» Datensätze zu Oberflächenelementen
━━━━━━━━━━━━━━━━━━━━━━━━━━━━━━

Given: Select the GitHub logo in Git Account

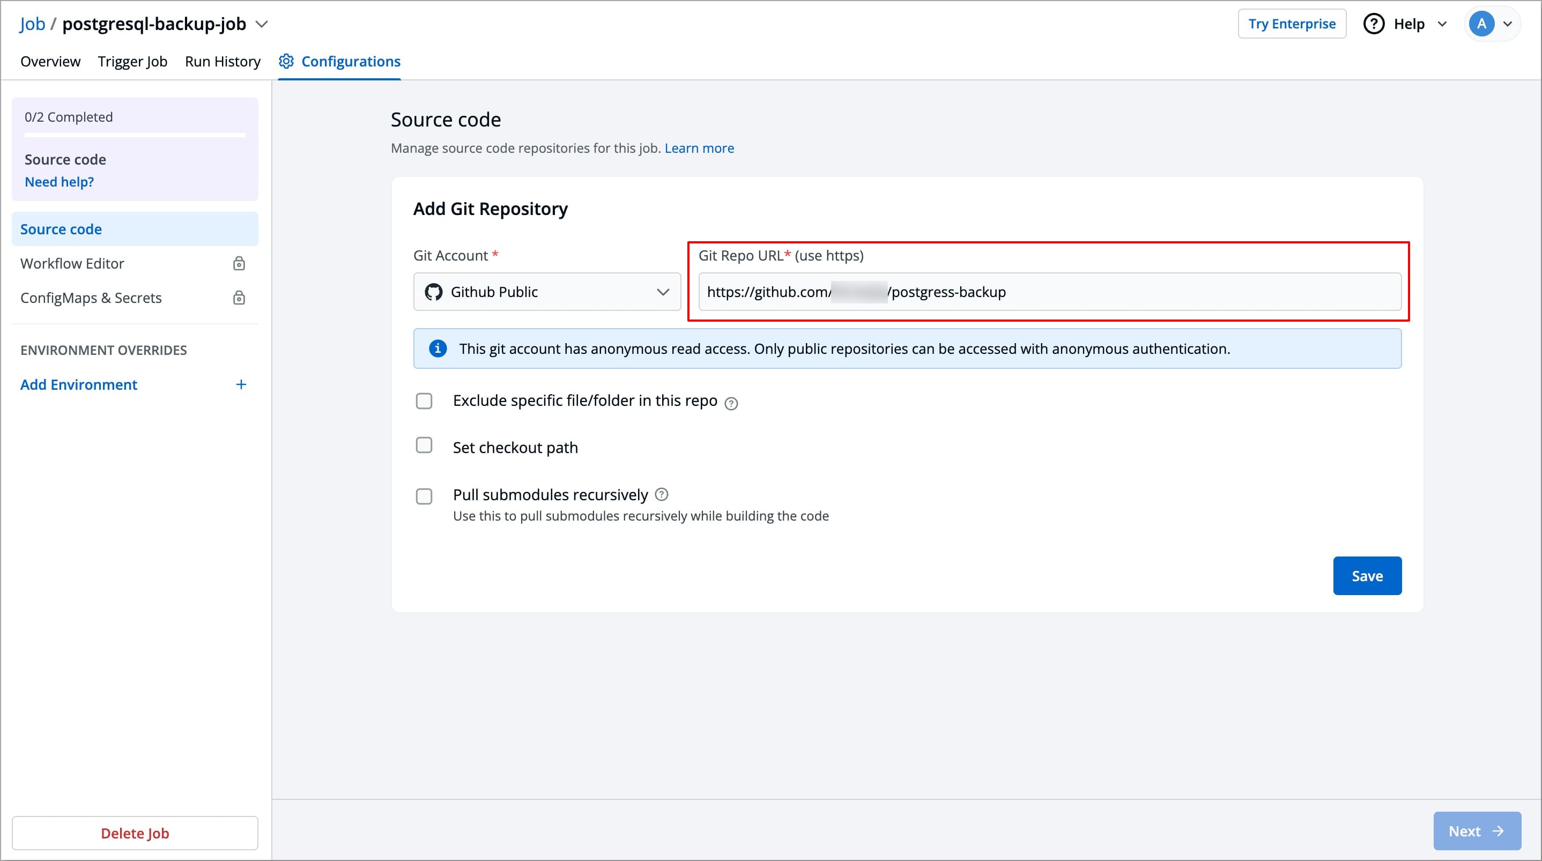Looking at the screenshot, I should (433, 292).
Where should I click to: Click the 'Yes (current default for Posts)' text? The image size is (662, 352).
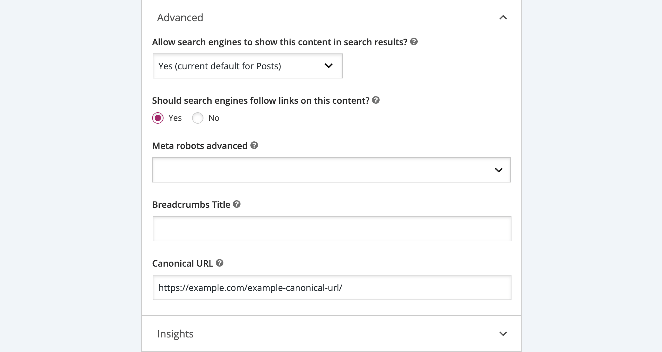[220, 66]
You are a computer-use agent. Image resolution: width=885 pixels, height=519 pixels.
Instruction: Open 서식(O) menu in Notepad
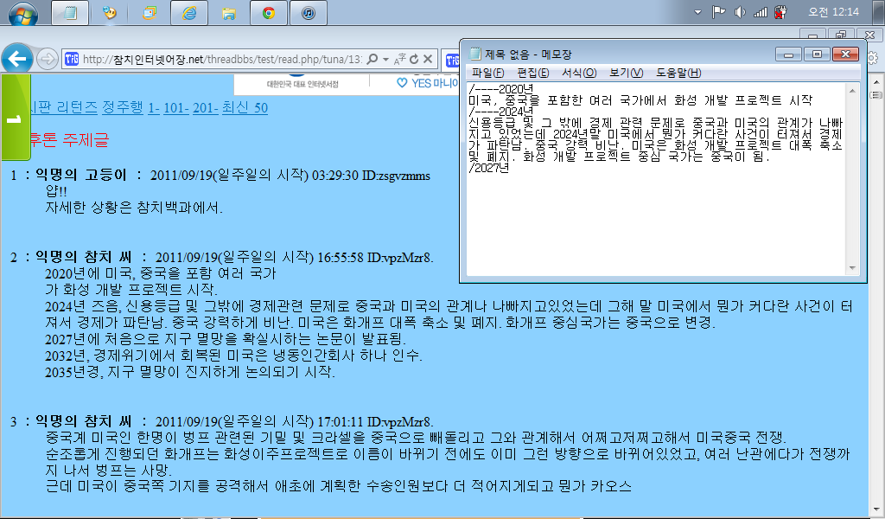pyautogui.click(x=578, y=73)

━━━━━━━━━━━━━━━━━━━━━━━━━━━━━━

» Schriftliche Aufgabe
Formatiere die Zeilen der Auflistung oben als nummerierte Liste ohne Leerzeilen. Lass die Bilder in der Antwort weg.

» Ergebnis der Übung
1. Given: Select the GitHub logo in Git Account
2. Looking at the screenshot, I should (433, 292).
3. Where should I click to: Click the 'Yes (current default for Posts)' text? The image size is (662, 352).
4. [220, 66]
5. You are a computer-use agent. Image resolution: width=885 pixels, height=519 pixels.
6. Instruction: Open 서식(O) menu in Notepad
7. pyautogui.click(x=578, y=73)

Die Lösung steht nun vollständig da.